__Record set__
+---+
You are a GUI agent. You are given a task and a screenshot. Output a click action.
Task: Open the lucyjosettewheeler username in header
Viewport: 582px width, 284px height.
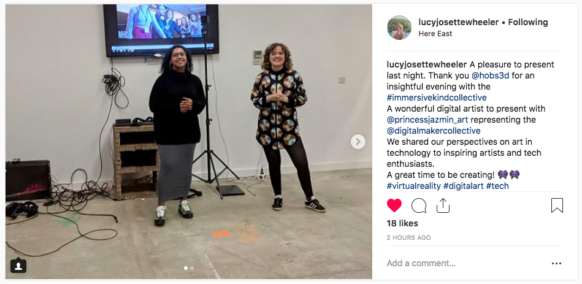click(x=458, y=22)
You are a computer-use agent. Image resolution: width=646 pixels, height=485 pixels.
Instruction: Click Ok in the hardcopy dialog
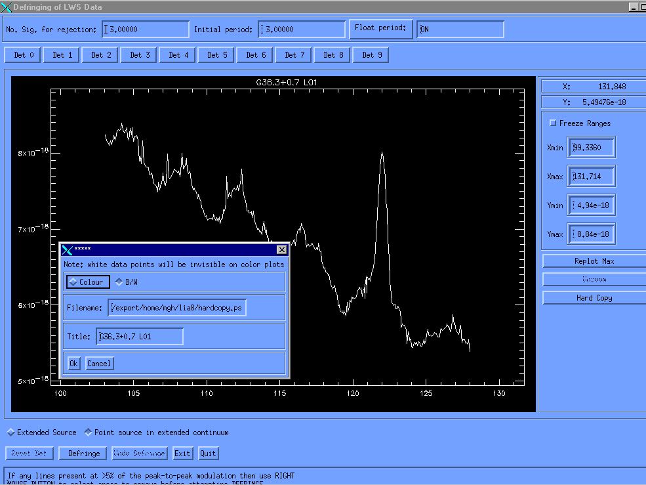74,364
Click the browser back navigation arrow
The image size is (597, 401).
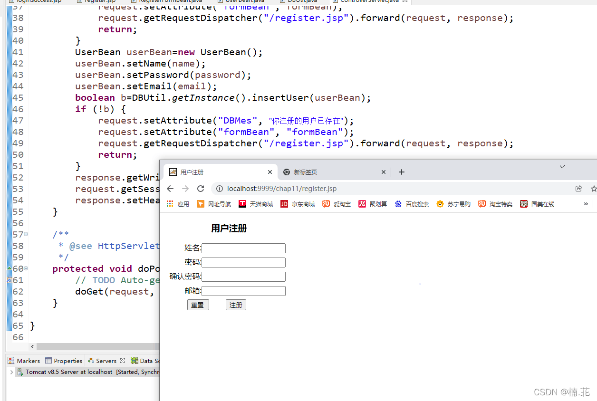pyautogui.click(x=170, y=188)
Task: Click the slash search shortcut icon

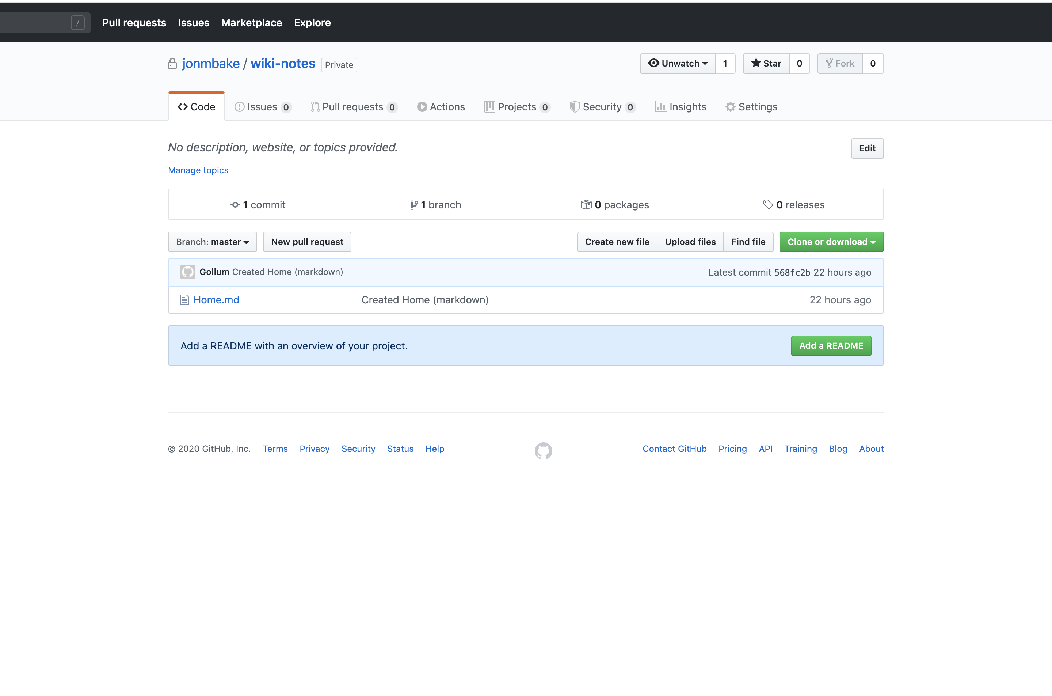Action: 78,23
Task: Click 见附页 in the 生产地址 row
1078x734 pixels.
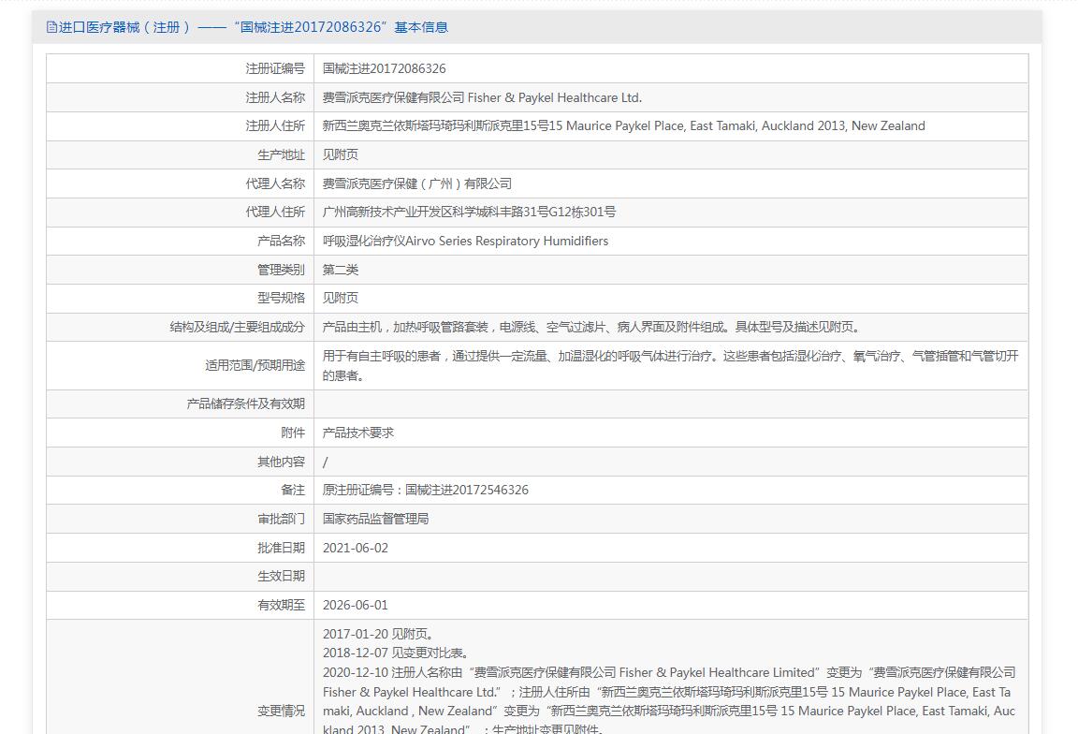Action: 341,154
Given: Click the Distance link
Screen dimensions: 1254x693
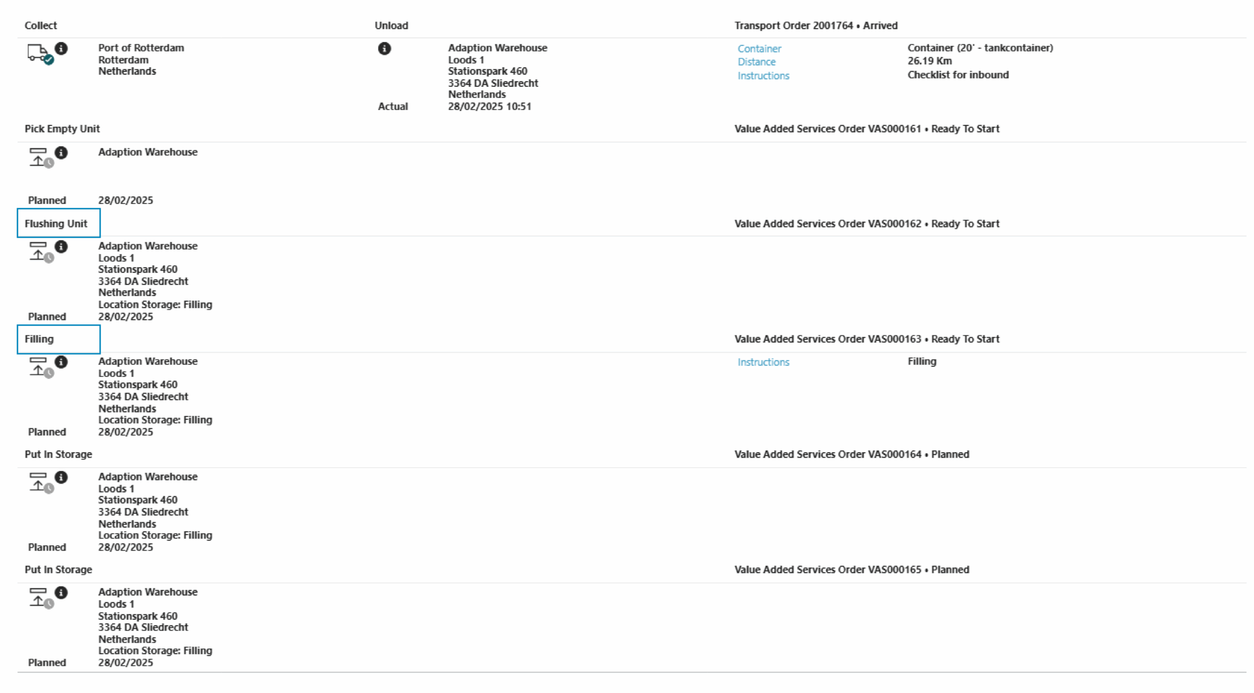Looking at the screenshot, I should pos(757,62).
+---+
Rewrite the listing above as a numbered list with one line per item, skipping blank lines and leaving out the pictures.

__Full response__
1. You are a GUI agent. You are given a task and a screenshot. Output a click action.
2. Task: Open the lucyjosettewheeler username in header
3. Viewport: 582px width, 284px height.
4. click(x=458, y=22)
5. You are a computer-use agent. Image resolution: width=646 pixels, height=485 pixels.
6. Instruction: Click Ok in the hardcopy dialog
7. 74,364
8. Click the browser back navigation arrow
9. The image size is (597, 401).
10. pyautogui.click(x=170, y=188)
11. Task: Click the slash search shortcut icon
12. Action: 78,23
13. Task: Click 见附页 in the 生产地址 row
14. 1078x734 pixels.
15. Action: 341,154
16. Given: Click the Distance link
17. Screen dimensions: 1254x693
18. Looking at the screenshot, I should pos(757,62).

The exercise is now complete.